# Description of the task:
Scan the lines below for "computer" and copy the matches.

# Information shown:

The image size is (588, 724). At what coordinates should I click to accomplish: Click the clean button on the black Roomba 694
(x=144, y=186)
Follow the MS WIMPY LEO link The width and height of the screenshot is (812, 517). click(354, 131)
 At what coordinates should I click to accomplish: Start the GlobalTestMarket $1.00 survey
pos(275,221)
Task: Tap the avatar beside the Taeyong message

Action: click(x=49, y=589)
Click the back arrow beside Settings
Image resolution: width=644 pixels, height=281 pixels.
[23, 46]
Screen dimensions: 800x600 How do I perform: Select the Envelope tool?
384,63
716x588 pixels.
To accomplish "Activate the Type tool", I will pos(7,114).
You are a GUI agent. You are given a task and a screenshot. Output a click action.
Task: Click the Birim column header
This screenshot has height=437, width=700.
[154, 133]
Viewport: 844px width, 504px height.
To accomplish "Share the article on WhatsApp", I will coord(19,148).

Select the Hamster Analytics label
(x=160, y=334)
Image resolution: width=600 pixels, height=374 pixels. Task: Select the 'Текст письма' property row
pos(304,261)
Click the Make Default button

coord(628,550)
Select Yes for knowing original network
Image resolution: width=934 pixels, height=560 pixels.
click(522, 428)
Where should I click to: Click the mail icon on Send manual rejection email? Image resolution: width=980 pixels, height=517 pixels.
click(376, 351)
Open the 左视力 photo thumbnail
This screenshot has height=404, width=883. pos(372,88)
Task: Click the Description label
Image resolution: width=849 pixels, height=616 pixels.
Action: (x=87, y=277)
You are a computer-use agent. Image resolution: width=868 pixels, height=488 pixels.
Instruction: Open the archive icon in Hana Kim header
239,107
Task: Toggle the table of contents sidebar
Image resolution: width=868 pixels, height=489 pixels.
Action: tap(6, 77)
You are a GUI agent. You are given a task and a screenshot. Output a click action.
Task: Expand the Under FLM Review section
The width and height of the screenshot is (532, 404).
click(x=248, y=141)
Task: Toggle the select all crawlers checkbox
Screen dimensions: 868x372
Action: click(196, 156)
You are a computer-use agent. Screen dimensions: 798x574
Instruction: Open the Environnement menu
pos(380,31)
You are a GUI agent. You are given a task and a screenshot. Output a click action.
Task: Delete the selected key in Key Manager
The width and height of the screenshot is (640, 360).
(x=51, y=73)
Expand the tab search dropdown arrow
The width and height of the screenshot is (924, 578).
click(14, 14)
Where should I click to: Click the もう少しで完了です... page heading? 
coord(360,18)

# Exercise solution:
You are a computer-use agent. Image resolution: width=868 pixels, height=488 pixels.
You are a computer-use agent. Screen dimensions: 798x574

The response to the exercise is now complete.